An unusual group of at least 13 wooden coffins dating back 2,500 years has been discovered in the Saqqara necropolis, near Egypt’s once capital Memphis.
What makes these coffins so special among the hundreds buried in the tomb complex is the fact that they have remained intact through the millennia, remaining completely sealed and just as they were deposited in their time.
As reported by the Egyptian Ministry of Tourism and Antiquities, the discovery took place in burial pit 11, about 11 meters under the desert sand. The coffins were stacked one on top of the other and all retain the original color in which they were painted in astonishing detail.
Inside the pit, three sealed niches were also found. Also, Minister Khaled Al-Anami said there are probably more coffins to be discovered there.
The importance of the Saqqara necropolis is due to the remains of funerary complexes, erected by the pharaohs of the Old Kingdom and the large number of tombs of nobles, since the place, consecrated to the god Sokar, was chosen by the pharaohs of the Old Kingdom to establish your necropolis.
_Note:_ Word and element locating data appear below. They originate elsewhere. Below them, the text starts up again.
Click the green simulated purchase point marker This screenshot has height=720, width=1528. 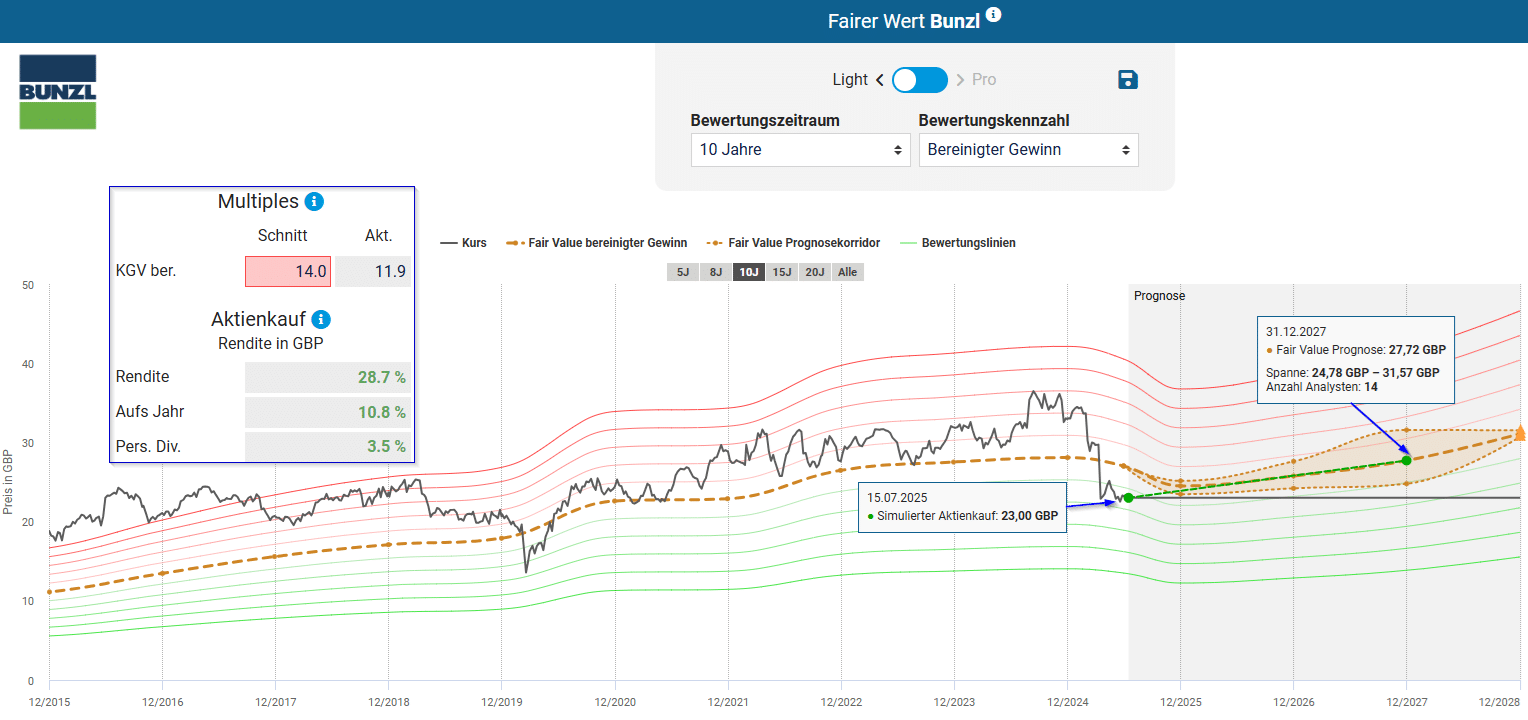point(1128,498)
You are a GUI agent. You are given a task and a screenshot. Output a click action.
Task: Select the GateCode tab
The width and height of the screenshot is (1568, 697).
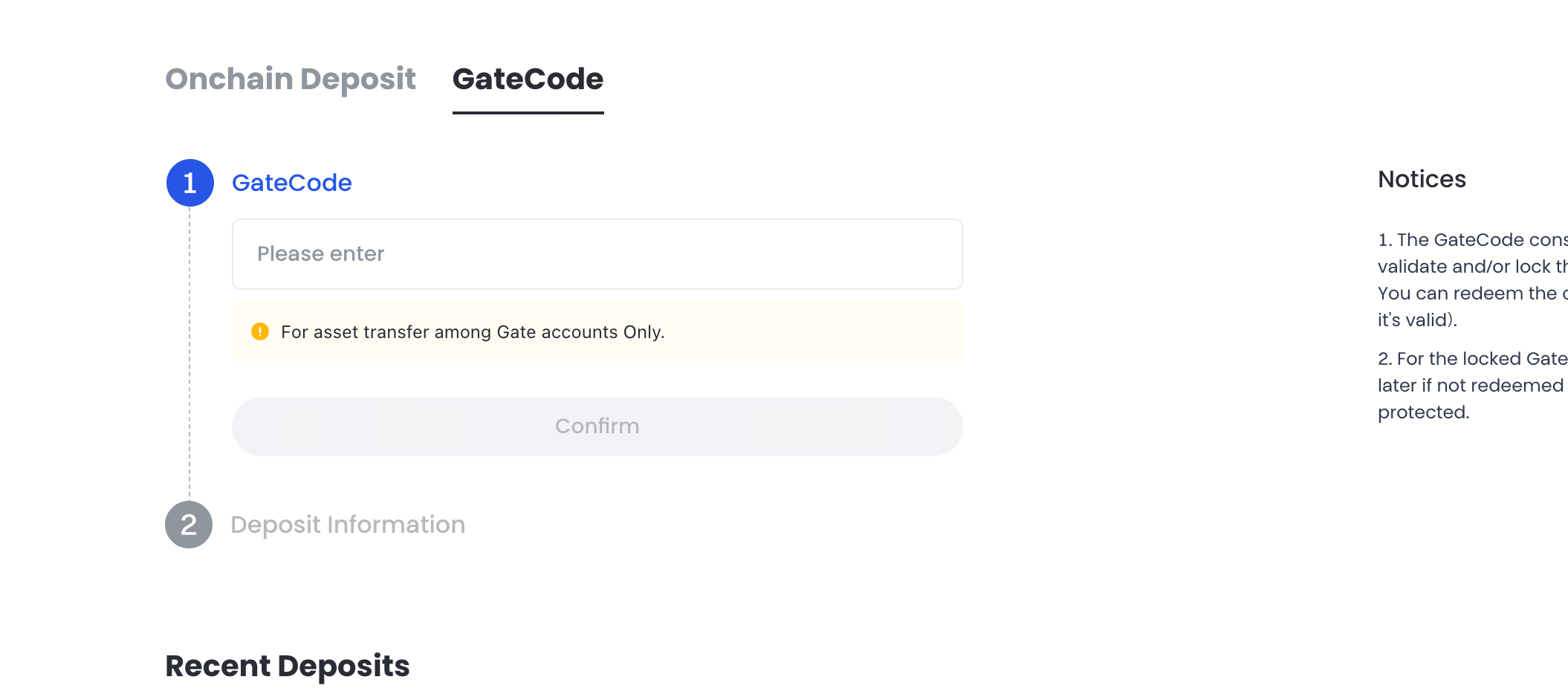(x=528, y=79)
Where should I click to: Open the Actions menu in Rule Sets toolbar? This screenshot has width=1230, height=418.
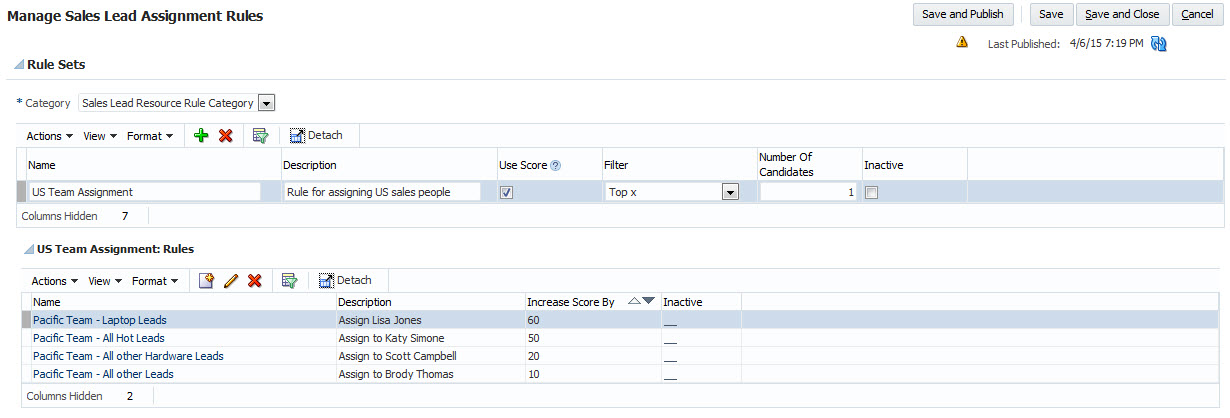coord(49,136)
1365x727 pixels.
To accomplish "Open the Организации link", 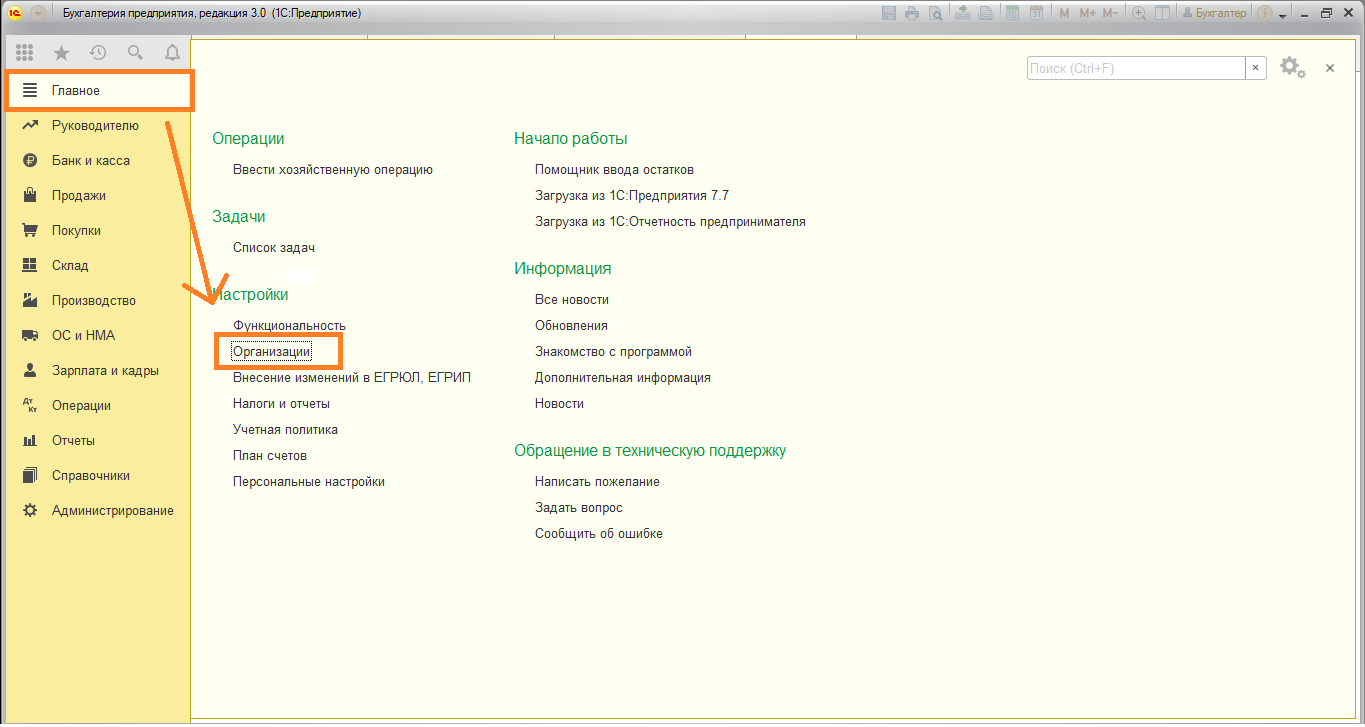I will [272, 352].
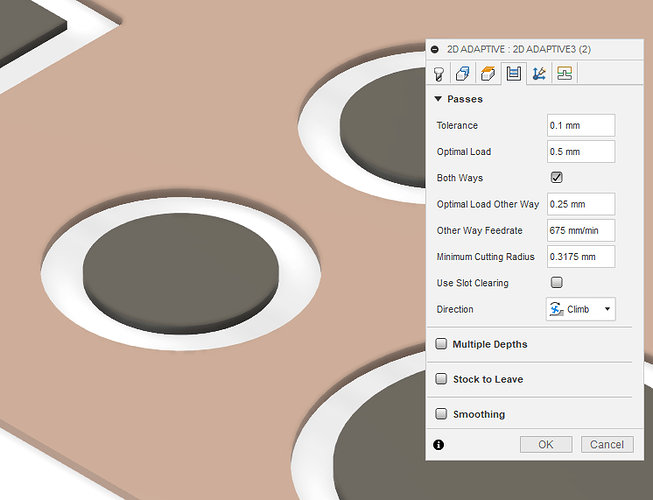The width and height of the screenshot is (653, 500).
Task: Enable the Smoothing checkbox
Action: [x=441, y=414]
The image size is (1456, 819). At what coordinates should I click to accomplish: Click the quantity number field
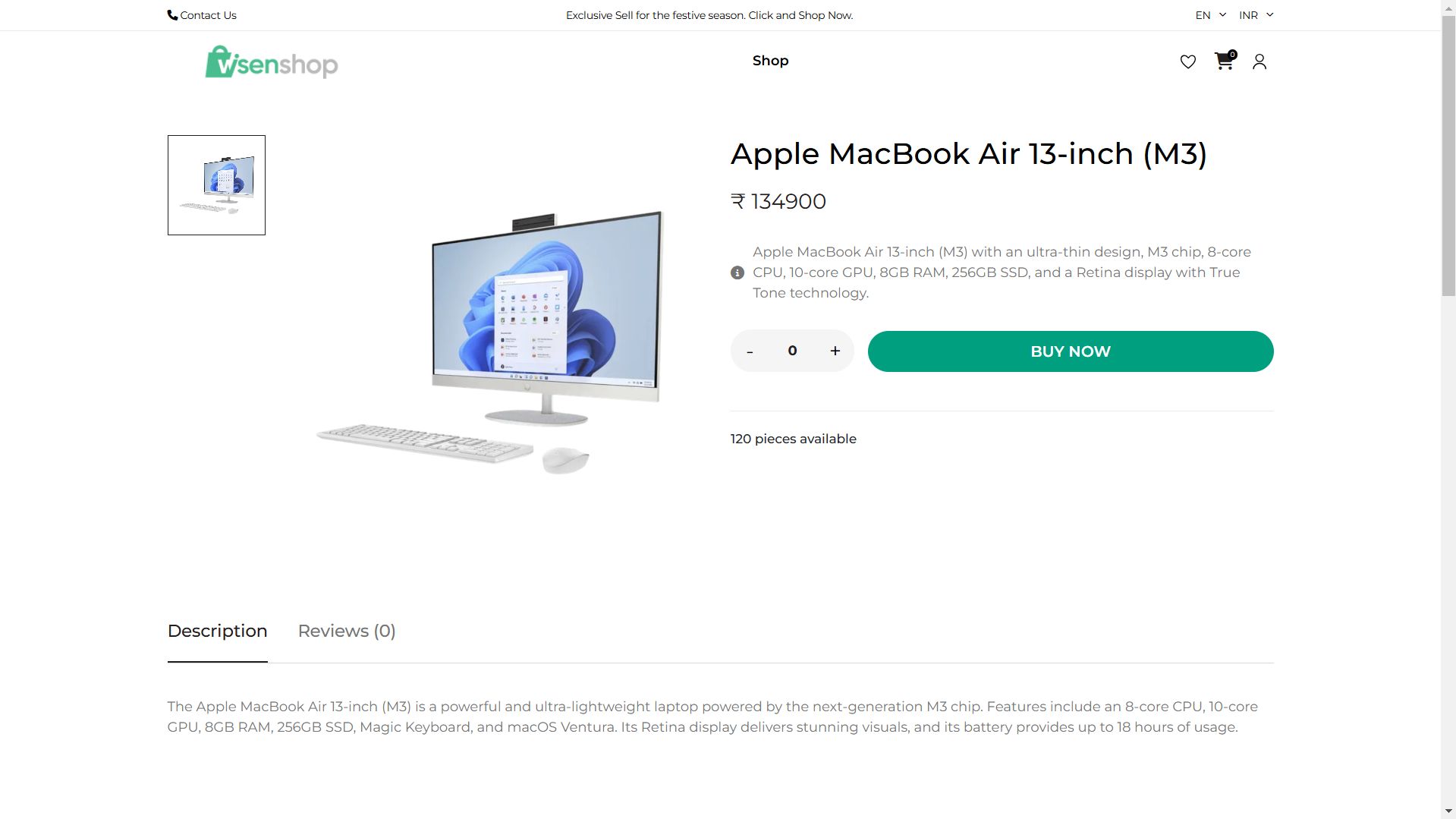tap(792, 351)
This was looted since ancient times, hence the uniqueness of the recent discovery of something completely sealed and intact.
Still, not only the high rank and officials were buried there along with a luxurious trousseau. Although the latter are more likely to be found due to their elaborate tombs, recent excavations have shown that people from the middle and working classes also buried their dead in the necropolis.
The names and identities of the people buried in the coffins extracted in recent days are still unknown. But excavation work at the site continues and this information is expected to be released soon, as is the total number of coffins inside the pit.
Meanwhile, the Ministry is preparing to release soon a series of promotional videos about the discovery:
An incomparable feeling whenever you witness a new archaeological discovery,
Wait for the announcement of a new archaeological discovery at Saqqara, thanks to my colleagues in the Ministry.
An indescribable feeling when you witness a new archeological discovery.
Stay tuned for the announcement of a new discovery in Saqqara
Thank you to my colleagues in the ministry pic.twitter.com/RpgK6TmREo
Khaled El-Enany (@ KhaledElEnany6) September 6, 2020
Egypt reopened cultural tourism to museums and archaeological sites on September 1, so there will surely be more announcements of this style in the coming days and weeks, as the government works to renew tourist interest after the coup by the coronavirus pandemic.